You've been more like a grandfather to me than a great-uncle. I remember when you came to my class for grandparents day in fifth grade. I surprised mom by asking if she thought you would, and she surprised me by saying she though you'd be thrilled that I asked. I don't know if you were, but I think she was right, and it made me feel bigger, better somehow to realize you'd be happy to be considered my grandparent. You told me and my friends stories about your time in World War II that I don't remember anymore. Grandma and Bud were there too, but you were the only one who ever talked about it.
Before Grandma moved to Oregon, whenever she came to town during Thanksgiving, we'd all go over to your place to be with you and Flo and Mona. That felt more like real family time than any other holiday I'd experienced, and the next year, when Grandma stayed in Philadelphia, I told mom I wanted to go to your house again.
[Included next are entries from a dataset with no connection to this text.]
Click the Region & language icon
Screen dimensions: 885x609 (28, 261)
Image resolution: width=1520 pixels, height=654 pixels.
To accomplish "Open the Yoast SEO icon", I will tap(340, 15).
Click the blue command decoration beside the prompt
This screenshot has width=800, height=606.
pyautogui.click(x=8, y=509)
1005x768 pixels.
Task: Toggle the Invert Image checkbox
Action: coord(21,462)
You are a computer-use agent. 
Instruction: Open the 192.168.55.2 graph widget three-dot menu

She explained that it was rude to invite ourselves, but I told her I didn't care, and I bugged her until she did.
As you approached 90, as I realized you were the last person living in my grandparents generation. I wanted to ask you about our family, wanted to hear all your stories, or at least some of them, and this time write them down. I wanted to give you another hug. I wanted to tell you that I can't help but love my fiance's father because he reminds me so much of you. More than the things I wish I'd said though, I regret that I'll never get to talk to you again. To hear your sharp quiet sense of humor.
Jim, I've never been able to guess what comes next, but wherever you are, I hope you're not in pain, I hope you can rest or not as you please. I hope there's still a you somewhere, because you were such a wonderful "you." I love you Jim, and I'll miss you.